Kind of bounces back and forth fro present-day to flashbacks Pam has.

Final chapter! Wee!

Also, YAY for my beta, Torgo! Thanks!

Disclaimer: I still own nothing. Okay?

After a week or so, the flowers completely wilted and the petals had all but completely shriveled up and fallen off. Jim and I have anything but died, though. The shiny polish; the ‘new and exciting’ feeling wore off after a month or so.

I think I prefer it this way.

I discovered I actually really, really enjoy sleeping in my bed…I mean, the couch is nice and all, but nothing beats a full-size bed with a layer of feather bedding. Except maybe a king-size, according to Jim. He tends to toss and turn in his sleep, I’ve noticed. I don’t mind, because I guess I sleep pretty heavily…It’s just that some nights, I wake up to his arm draped across my forehead. I don’t mind. I’m able to just move his arm and go right back to sleep.

I also discovered that I like the left side of my bed, closest to the window. See, there’s a television in the corner of the room, now, and we can watch it from bed. I ended up moving the curtains down so the sunlight doesn’t glare on the screen, should we ever decide to waste time just watching TV. Of course, that takes away some of the curtain that used to keep the sun from peering through the blinds and into my room on the right side of my window. Now, most mornings, sunlight spills in through the blinds onto the bed, in my face. I don’t mind that, either, because most mornings, I wake up to a beautiful day, a beautiful picture Jim and I had taken while visiting his parents, and Jim. Even on the mornings I only wake up to sunlight and the picture (or just the picture – Scranton weather’s nowhere near always nice), I still wake up smiling.

*****************************************************

"Hey, Beesly." He walks up behind me and kisses my cheek.

"Um, hey, Jim? Your mom wants to take me one day next week to this gala in Philly…Do you mind, or wanna come with us?"

"Um...No, thanks." I knew he’d say no, but I’m still disappointed. He kisses my cheek, and tells me it’d be fun for his mom and I to get to know each other better.
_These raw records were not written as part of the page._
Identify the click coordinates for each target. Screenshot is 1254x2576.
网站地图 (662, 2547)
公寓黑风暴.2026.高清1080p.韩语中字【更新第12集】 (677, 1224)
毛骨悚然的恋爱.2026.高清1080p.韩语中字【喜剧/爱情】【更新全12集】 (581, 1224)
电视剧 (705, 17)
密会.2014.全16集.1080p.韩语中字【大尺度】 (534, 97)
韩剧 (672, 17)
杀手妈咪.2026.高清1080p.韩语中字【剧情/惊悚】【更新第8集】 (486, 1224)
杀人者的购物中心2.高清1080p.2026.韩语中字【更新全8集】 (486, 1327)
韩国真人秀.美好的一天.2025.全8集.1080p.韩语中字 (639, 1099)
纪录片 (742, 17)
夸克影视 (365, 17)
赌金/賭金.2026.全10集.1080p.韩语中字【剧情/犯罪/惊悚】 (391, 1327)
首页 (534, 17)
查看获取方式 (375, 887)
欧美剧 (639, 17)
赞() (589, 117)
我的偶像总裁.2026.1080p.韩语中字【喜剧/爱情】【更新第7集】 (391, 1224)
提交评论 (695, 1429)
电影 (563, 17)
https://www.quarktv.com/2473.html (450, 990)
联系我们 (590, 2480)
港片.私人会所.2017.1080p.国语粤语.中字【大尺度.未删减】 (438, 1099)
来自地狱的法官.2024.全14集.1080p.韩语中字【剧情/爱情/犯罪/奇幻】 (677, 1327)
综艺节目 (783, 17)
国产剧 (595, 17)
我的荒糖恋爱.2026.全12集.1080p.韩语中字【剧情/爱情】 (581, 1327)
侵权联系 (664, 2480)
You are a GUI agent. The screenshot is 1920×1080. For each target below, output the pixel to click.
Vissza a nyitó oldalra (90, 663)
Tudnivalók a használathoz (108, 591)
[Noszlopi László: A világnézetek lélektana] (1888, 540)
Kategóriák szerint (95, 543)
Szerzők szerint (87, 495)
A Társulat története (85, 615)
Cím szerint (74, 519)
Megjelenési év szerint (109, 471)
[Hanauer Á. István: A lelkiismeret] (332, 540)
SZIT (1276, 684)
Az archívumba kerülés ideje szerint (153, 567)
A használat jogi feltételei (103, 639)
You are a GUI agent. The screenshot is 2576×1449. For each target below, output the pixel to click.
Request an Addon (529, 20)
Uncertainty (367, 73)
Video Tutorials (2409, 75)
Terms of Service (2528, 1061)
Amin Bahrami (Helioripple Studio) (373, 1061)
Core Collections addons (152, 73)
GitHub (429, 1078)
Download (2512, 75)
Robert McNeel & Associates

Larissa smiles to herself as she turns away from the sink. She’d been doing the dishes. "Aw, look at this. As if I weren’t wrinkled enough…" She laughs as she picks up a dish towel from the counter beside the sink. She calls Jim over, tells him he needs to shave, and kisses him on the cheek. "Don’t worry, we’ll be fine; won’t we, Pam?" She winks at me.

And it’s not that I mind going. I’m really excited about it, actually. It’s not that I’m mad, or upset, by the fact that Jim doesn’t want to go. I know he supports me, but I also know that art just doesn’t strike him the way it does me. I’m just…The idea of spending time, alone, with someone else’s mother makes me a little nervous. She likes me fine when Jim’s around, but I really have no idea how she’ll be once it’s just her and I.

Jim tells us he's going to go watch the game with his father, and get some "quality male-bonding" done.

She watches him duck his head so he doesn’t hit his head on the door frame. We hear his deep voice, a pause. Then he laughs like I haven’t heard him laugh in forever.

"Pam, would you reach into the freezer and pull the cake out? If you’ll just set it on the picnic table out back, I’ll go ahead and get the balloons aired up and ready." She smiles at me softly, obviously in thought. She sets the dish towel back on the counter and heads outside.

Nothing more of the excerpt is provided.